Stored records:

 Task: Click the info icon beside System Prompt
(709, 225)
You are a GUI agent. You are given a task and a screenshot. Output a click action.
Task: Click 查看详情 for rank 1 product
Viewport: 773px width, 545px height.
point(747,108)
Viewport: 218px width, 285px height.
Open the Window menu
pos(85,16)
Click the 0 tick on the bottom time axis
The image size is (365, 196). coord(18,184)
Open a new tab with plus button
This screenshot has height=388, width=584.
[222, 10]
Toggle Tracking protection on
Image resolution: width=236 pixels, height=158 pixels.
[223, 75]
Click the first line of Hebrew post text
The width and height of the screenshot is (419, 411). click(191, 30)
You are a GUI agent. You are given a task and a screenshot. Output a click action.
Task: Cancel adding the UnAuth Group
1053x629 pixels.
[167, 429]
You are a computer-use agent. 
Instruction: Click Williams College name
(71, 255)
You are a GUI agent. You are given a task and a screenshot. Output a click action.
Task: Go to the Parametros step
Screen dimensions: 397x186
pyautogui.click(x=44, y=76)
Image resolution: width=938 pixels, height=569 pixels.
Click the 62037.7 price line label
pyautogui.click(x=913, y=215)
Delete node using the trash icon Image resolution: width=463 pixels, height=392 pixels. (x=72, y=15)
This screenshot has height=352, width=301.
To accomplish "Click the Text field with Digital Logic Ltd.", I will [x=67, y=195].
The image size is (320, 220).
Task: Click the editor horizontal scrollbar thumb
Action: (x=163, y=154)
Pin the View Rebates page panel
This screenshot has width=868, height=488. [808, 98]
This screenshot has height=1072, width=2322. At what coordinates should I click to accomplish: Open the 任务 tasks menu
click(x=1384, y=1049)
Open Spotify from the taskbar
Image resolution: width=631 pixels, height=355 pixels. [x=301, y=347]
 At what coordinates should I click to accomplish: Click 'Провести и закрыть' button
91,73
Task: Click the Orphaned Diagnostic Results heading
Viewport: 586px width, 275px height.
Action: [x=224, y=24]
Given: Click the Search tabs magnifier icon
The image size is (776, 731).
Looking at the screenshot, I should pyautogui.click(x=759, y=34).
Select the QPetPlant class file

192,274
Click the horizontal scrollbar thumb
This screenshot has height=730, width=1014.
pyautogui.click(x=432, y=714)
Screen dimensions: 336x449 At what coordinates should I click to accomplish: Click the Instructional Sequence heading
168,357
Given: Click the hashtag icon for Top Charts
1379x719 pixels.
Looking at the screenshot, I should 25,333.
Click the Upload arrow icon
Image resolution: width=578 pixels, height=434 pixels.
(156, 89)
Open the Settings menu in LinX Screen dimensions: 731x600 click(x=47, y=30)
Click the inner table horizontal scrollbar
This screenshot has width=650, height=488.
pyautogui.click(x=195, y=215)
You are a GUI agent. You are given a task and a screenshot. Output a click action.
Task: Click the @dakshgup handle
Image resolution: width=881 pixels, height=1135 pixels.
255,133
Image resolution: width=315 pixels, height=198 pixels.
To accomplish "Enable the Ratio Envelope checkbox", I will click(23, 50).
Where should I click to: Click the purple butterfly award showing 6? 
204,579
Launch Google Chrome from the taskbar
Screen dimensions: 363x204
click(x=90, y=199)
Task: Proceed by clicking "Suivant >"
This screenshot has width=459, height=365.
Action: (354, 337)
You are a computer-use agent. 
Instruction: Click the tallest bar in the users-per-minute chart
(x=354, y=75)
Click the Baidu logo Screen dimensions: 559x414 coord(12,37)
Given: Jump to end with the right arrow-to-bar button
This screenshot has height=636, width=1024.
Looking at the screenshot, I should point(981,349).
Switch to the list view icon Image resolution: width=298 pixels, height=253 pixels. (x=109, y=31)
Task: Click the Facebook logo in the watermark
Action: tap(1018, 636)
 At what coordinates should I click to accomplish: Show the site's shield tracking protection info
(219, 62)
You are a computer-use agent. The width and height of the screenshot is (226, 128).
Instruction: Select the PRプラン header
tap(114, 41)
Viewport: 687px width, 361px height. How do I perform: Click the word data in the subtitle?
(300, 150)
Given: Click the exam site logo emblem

PROBLEM STATEMENT: Each entry must be reproduced verbatim.

SOLUTION:
 Task: Click the info icon beside System Prompt
(709, 225)
You are a GUI agent. You are given a task and a screenshot. Output a click action.
Task: Click 查看详情 for rank 1 product
Viewport: 773px width, 545px height.
point(747,108)
Viewport: 218px width, 285px height.
Open the Window menu
pos(85,16)
Click the 0 tick on the bottom time axis
The image size is (365, 196). coord(18,184)
Open a new tab with plus button
This screenshot has height=388, width=584.
[222, 10]
Toggle Tracking protection on
Image resolution: width=236 pixels, height=158 pixels.
[223, 75]
Click the first line of Hebrew post text
The width and height of the screenshot is (419, 411). click(191, 30)
You are a GUI agent. You are given a task and a screenshot. Output a click action.
Task: Cancel adding the UnAuth Group
1053x629 pixels.
[167, 429]
You are a computer-use agent. 
Instruction: Click Williams College name
(71, 255)
You are a GUI agent. You are given a task and a screenshot. Output a click action.
Task: Go to the Parametros step
Screen dimensions: 397x186
pyautogui.click(x=44, y=76)
Image resolution: width=938 pixels, height=569 pixels.
Click the 62037.7 price line label
pyautogui.click(x=913, y=215)
Delete node using the trash icon Image resolution: width=463 pixels, height=392 pixels. (x=72, y=15)
This screenshot has height=352, width=301.
To accomplish "Click the Text field with Digital Logic Ltd.", I will [x=67, y=195].
The image size is (320, 220).
Task: Click the editor horizontal scrollbar thumb
Action: (x=163, y=154)
Pin the View Rebates page panel
This screenshot has width=868, height=488. [808, 98]
This screenshot has height=1072, width=2322. At what coordinates should I click to accomplish: Open the 任务 tasks menu
click(x=1384, y=1049)
Open Spotify from the taskbar
Image resolution: width=631 pixels, height=355 pixels. [x=301, y=347]
 At what coordinates should I click to accomplish: Click 'Провести и закрыть' button
91,73
Task: Click the Orphaned Diagnostic Results heading
Viewport: 586px width, 275px height.
Action: [x=224, y=24]
Given: Click the Search tabs magnifier icon
The image size is (776, 731).
Looking at the screenshot, I should pyautogui.click(x=759, y=34).
Select the QPetPlant class file

192,274
Click the horizontal scrollbar thumb
This screenshot has height=730, width=1014.
pyautogui.click(x=432, y=714)
Screen dimensions: 336x449 At what coordinates should I click to accomplish: Click the Instructional Sequence heading
168,357
Given: Click the hashtag icon for Top Charts
1379x719 pixels.
Looking at the screenshot, I should 25,333.
Click the Upload arrow icon
Image resolution: width=578 pixels, height=434 pixels.
(156, 89)
Open the Settings menu in LinX Screen dimensions: 731x600 click(x=47, y=30)
Click the inner table horizontal scrollbar
This screenshot has width=650, height=488.
pyautogui.click(x=195, y=215)
You are a GUI agent. You are given a task and a screenshot. Output a click action.
Task: Click the @dakshgup handle
Image resolution: width=881 pixels, height=1135 pixels.
255,133
Image resolution: width=315 pixels, height=198 pixels.
To accomplish "Enable the Ratio Envelope checkbox", I will click(23, 50).
Where should I click to: Click the purple butterfly award showing 6? 
204,579
Launch Google Chrome from the taskbar
Screen dimensions: 363x204
click(x=90, y=199)
Task: Proceed by clicking "Suivant >"
This screenshot has width=459, height=365.
Action: (354, 337)
You are a computer-use agent. 
Instruction: Click the tallest bar in the users-per-minute chart
(x=354, y=75)
Click the Baidu logo Screen dimensions: 559x414 coord(12,37)
Given: Jump to end with the right arrow-to-bar button
This screenshot has height=636, width=1024.
Looking at the screenshot, I should point(981,349).
Switch to the list view icon Image resolution: width=298 pixels, height=253 pixels. (x=109, y=31)
Task: Click the Facebook logo in the watermark
Action: tap(1018, 636)
 At what coordinates should I click to accomplish: Show the site's shield tracking protection info
(219, 62)
You are a computer-use agent. The width and height of the screenshot is (226, 128).
Instruction: Select the PRプラン header
tap(114, 41)
Viewport: 687px width, 361px height. How do I perform: Click the word data in the subtitle?
(300, 150)
Given: Click the exam site logo emblem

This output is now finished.